The Triple Check System as a Means of Avoiding Billing and Coding Errors
Louise Lindsey, Editor
Using a Triple Check Process is the easiest way for Skilled Nursing Facilities to verify the accuracy of all inputted data prior to submission of claims to Medicare. The Triple Check Process will also ensure that residents receive the treatment and care to which they are entitled, and that all clinical documentation correlates with financial data.
In order to carry out a complete Triple Check Process, representatives from the Business Office, the Therapy Department, the Nursing Department, the Minimum Data Set (MDS) Coordinator, the DON, ADON, or designated Clinical Manager, and the Administrator, Chief Financial Officer, or Chief Operating Officer should be involved.
The Business Office representative must investigate and verify that the resident has Medicare benefit days available; that the qualifying stay listed on UB-04 corresponds with medical record dates, and confirm that the census log admit date agrees with the UB-04 date.
In addition, standard verification procedures should be in place in the Business Office to verify the accuracy of the resident’s name, social security number, and Medicare number.

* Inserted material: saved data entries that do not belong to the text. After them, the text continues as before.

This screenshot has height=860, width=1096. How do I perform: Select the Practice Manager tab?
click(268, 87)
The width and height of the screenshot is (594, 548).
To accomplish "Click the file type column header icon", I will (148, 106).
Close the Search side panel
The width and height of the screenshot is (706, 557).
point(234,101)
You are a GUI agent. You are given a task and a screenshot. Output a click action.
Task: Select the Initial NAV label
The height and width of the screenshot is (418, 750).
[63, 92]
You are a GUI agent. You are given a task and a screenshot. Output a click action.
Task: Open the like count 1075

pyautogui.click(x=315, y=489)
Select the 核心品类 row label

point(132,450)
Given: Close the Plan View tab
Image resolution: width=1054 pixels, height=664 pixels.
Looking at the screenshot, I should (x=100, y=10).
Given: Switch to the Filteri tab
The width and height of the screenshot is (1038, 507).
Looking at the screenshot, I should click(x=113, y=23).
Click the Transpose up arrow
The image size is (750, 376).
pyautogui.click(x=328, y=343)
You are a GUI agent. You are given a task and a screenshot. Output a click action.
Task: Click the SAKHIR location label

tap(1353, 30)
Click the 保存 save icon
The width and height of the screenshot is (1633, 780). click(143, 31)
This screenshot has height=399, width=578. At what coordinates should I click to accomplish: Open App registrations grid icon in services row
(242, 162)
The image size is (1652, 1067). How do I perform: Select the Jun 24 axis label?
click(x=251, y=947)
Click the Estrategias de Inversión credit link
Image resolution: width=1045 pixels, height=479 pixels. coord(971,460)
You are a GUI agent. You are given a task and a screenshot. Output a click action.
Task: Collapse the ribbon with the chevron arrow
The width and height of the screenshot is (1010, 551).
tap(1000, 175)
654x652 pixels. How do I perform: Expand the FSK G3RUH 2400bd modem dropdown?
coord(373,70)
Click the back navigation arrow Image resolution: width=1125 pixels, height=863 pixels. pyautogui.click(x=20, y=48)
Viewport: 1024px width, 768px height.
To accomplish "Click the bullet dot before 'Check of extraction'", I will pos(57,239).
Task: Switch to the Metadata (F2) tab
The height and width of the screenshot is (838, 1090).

It should also ensure that vendors do not bill Medicare directly for items included in the facility’s required consolidated billing, such as laboratory, radiology, pharmacy, and equipment.
Other procedures which have to be verified by the Business Office include a check that the Medicare Secondary Payer (MSP) form is signed, dated, as appropriate, when the patients/residents are working age Medicare beneficiaries covered by an Employer Group Health Plan; and that all relevant insurance coverage, where applicable, is valid and in place.
The Therapy Department must verify that all therapy minutes recorded in the daily treatment grid agree with the service log, and that principle and secondary diagnoses are listed accurately.
The Nursing Department must ensure that all documentation supports Medicare skilled interventions during the dates of service which correspond with the census log; that any physician certification/recertification form is completed and signed by the ordering physician; that physician orders are received and implemented; and that charting is completed at least once every 24 hours.
The MDS Coordinator must ensure that the Resource Utilization Groups (RUGs) level of each MDS agrees with the UB-04; that the number of accommodation units agrees with the covered dates of service; that the Activities of Daily Living (ADLs) are correctly entered and supported by documentation; and that all International Statistical Classification of Diseases and Related Health Problems (ICD-10) codes are correct and correspond to diagnoses.
The Administrator or CFO/COO will chair the Triple Check Meeting, ensure that that all participants complete their checks prior to any claims submission, and monitor the effectiveness of the interdisciplinary team interactions.
During the actual Triple Check meeting, time should be spent verifying and cross-checking each Medicare claim, and any final verifications and cross-checks should be completed by someone other than the person who originally recorded the information being confirmed.
Using this system will certainly weed out all but the most obscure—or deliberately fraudulent—data entries. Apart from the obvious benefit of reducing the number of rejected claims, a Triple Check Process will also reduce the facility’s exposure to damaging Office of the Inspector General (OIG) investigations and penalties.